By the time my freshman year of college was over, my parents were separated and on the way to divorcing. I moved back in with my mom, but another hardship reared its ugly head. Cancer. My mom was diagnosed with stage four colon cancer that had spread to her liver and lungs, and I became her caretaker.

A few tumultuous years later, she passed away, and I lost my mom and best friend in a single day. This tragedy caused the depression and anxiety that I’d already been struggling with for years to intensify to the point where I contemplated suicide on numerous occasions. In retrospect, I know that God was the only reason I never went through with my plans, but I would have been so much better off if I had actively sought Him out.

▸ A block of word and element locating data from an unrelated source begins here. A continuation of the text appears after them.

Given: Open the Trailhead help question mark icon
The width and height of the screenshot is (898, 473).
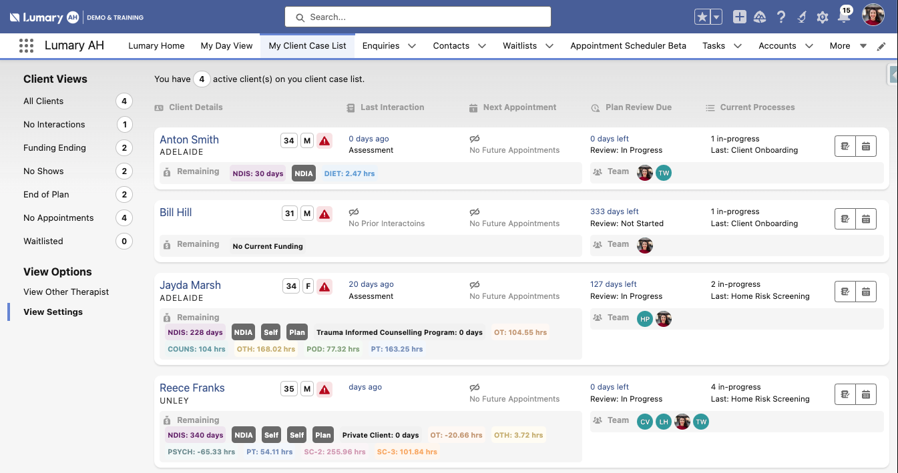Looking at the screenshot, I should tap(781, 17).
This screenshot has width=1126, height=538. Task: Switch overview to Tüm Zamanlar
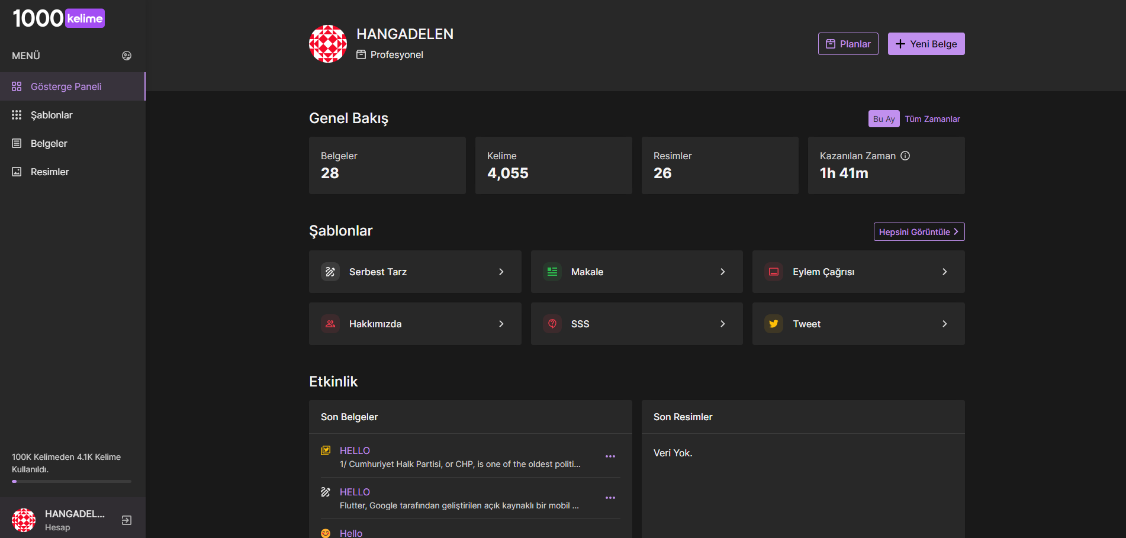932,119
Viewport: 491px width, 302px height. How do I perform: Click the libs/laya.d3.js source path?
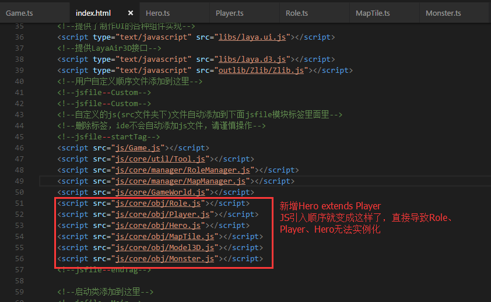tap(252, 59)
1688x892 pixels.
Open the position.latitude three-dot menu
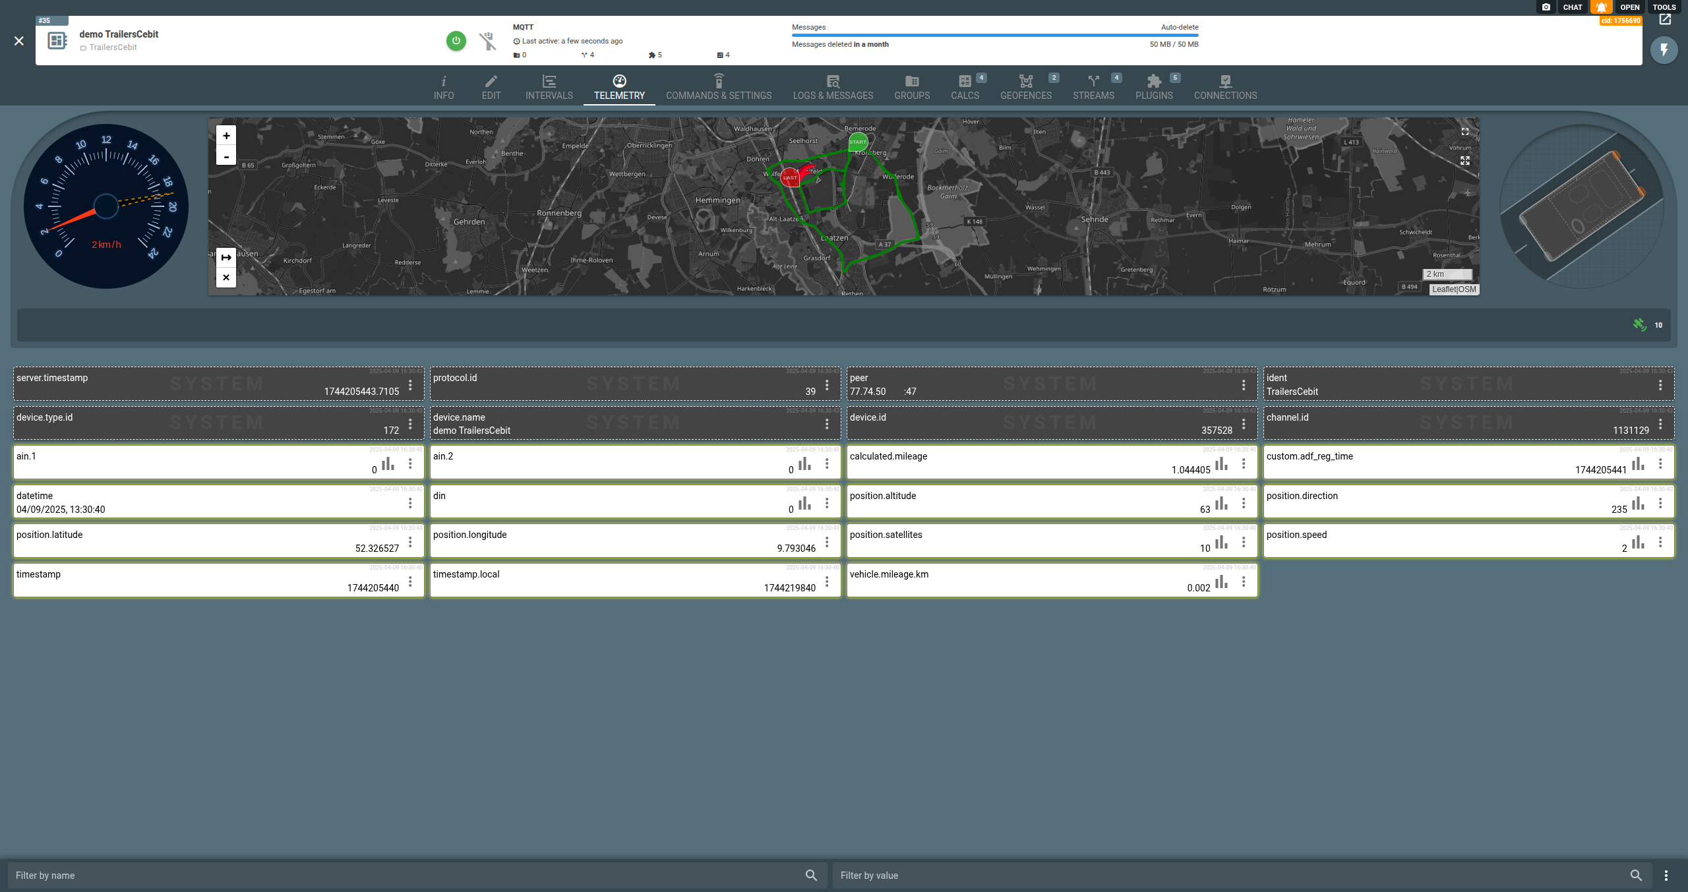coord(410,542)
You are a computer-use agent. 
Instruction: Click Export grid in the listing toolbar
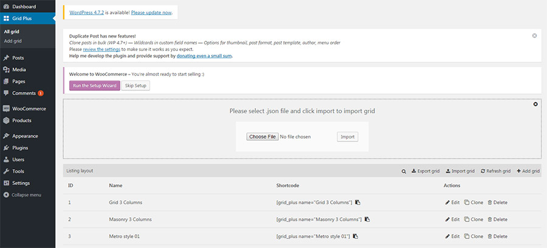click(x=425, y=172)
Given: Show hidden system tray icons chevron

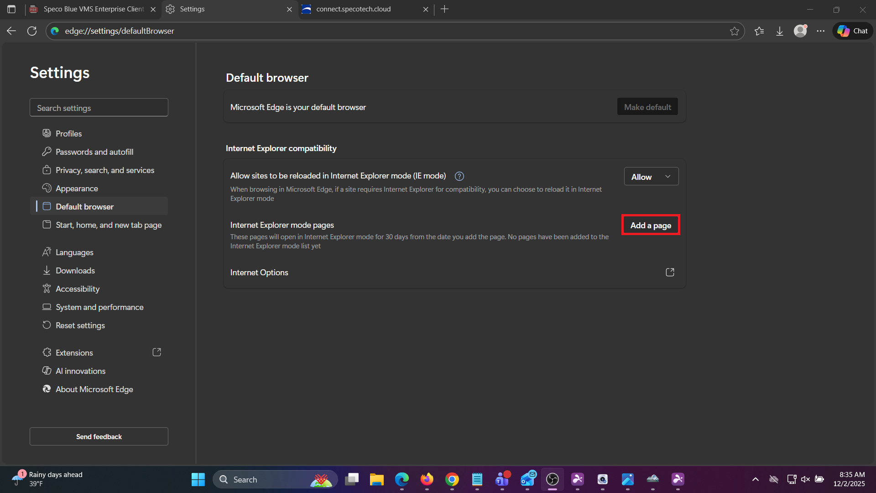Looking at the screenshot, I should [756, 479].
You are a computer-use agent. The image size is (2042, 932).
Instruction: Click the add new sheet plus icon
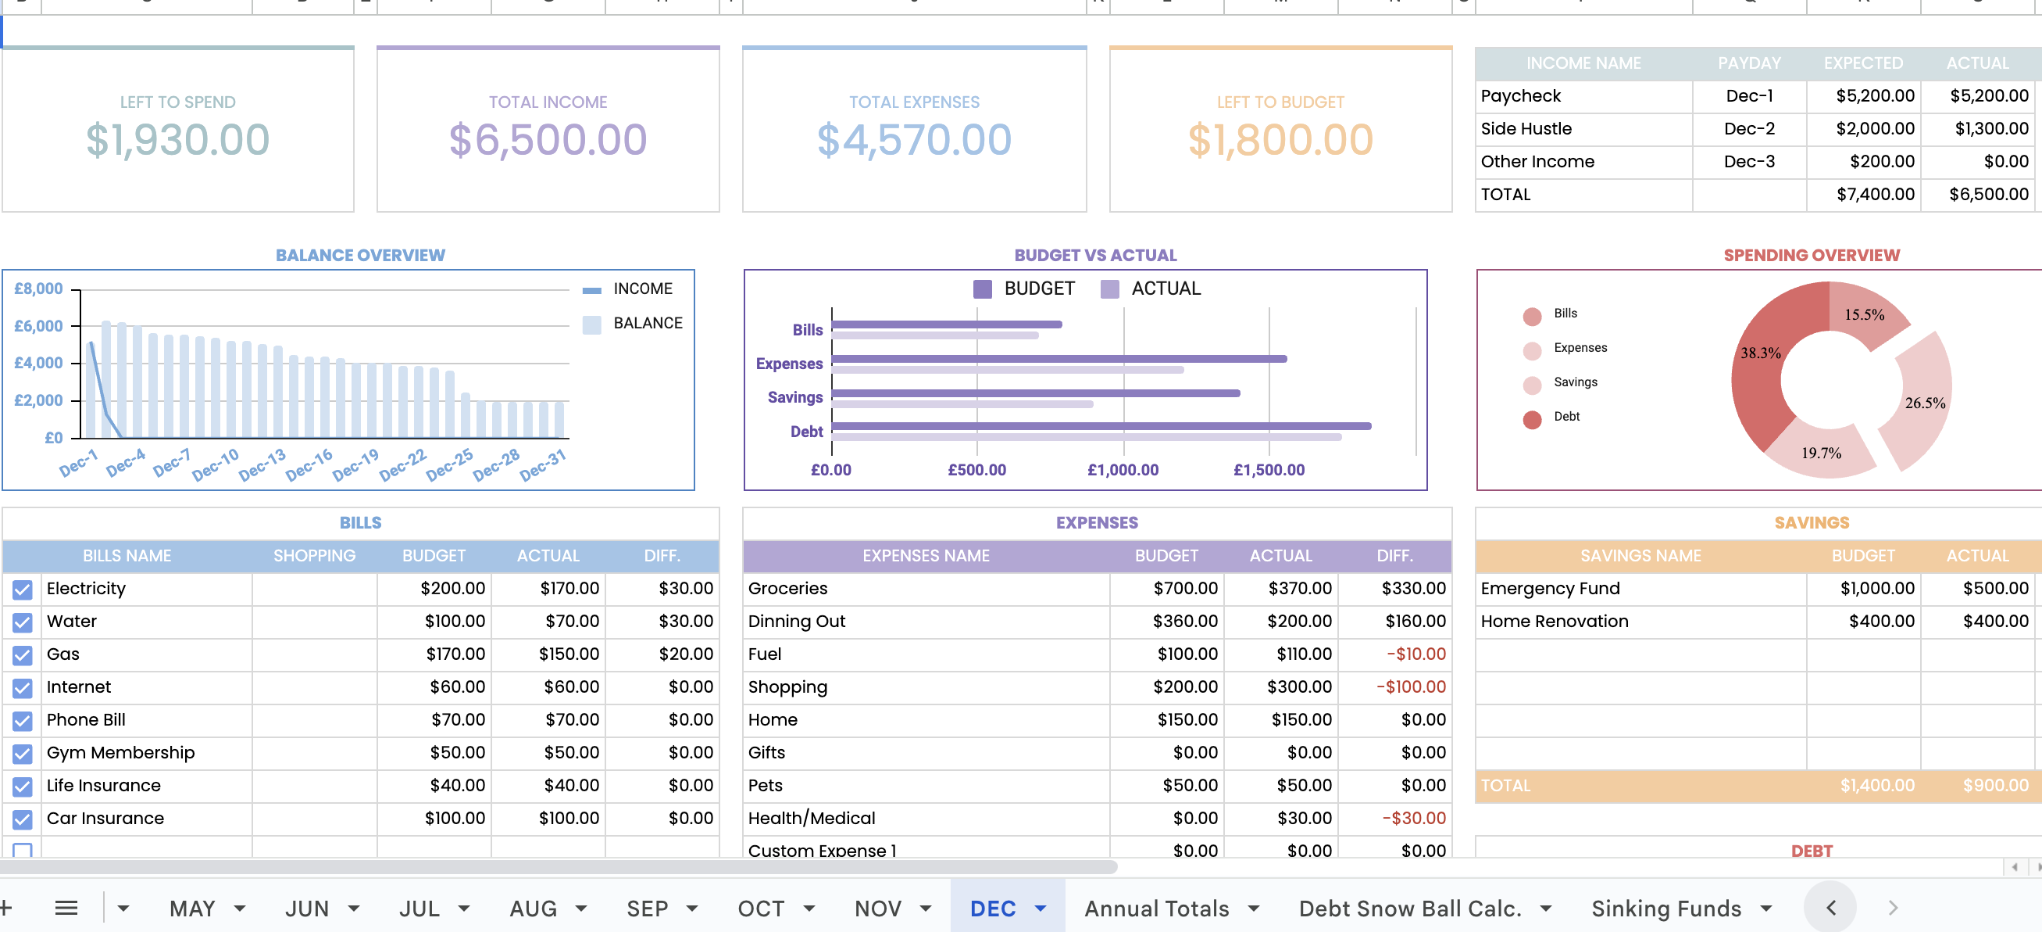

In the years that followed, I tried to fill the void left by my mom’s death and my lack of a loving father with work, hobbies, and unhealthy relationships.

Peace with God

Years later, I got a seasonal job at Macy’s to earn a little extra cash, but God had something better in mind. One night, a mother and daughter came in to buy dresses to wear to a family wedding. As I rang them up, the daughter gave me a tiny booklet entitled “Peace with God.” After they left, I opened the booklet and saw Proverbs 3:5-6 on the first page, and I instantly knew that God was trying to get my attention. You see, Proverbs 3:6 was on a plaque that had belonged to my grandmother, and it was also my mom’s favorite verse. My life wasn’t how I envisioned because I was leaning on my own understanding and not letting God direct me.

A few months later, I was led to The Porch. The messages were full of biblical truth and they were delivered in a way that I found relevant and relatable. More importantly, my heart had been primed and opened to God, so the messages could actually affect me. It wasn’t long before I found a community group of great women and started re:generation so I could work on healing the wounds from my past, form healthy God-honoring friendships, and learn how to really walk with Christ. Understanding the goodness, wisdom, and love of God as evidenced by the sacrifice of His only Son has helped me place my trust in God instead of the broken world that we live in. My new faith also helped me forgive my abuser and others who had hurt me. I realized that I didn’t want them to pay for their sins eternally anymore than I wanted to pay for mine, so I began praying for their salvation.

The New Me

As I’ve spent time in the Word day after day and asked Christ to lead me and shape me, I have experienced true freedom from depression for the first time in fifteen years. My circumstances have not changed drastically, but my heart definitely has. While I know that I’m still guaranteed trouble in this life (John 16:33), I now have more peace than I ever thought possible because I don’t allow myself to be defined by that trouble. Christ has made me new (2 Corinthians 5:17), and I can’t wait to see what God does with the new me.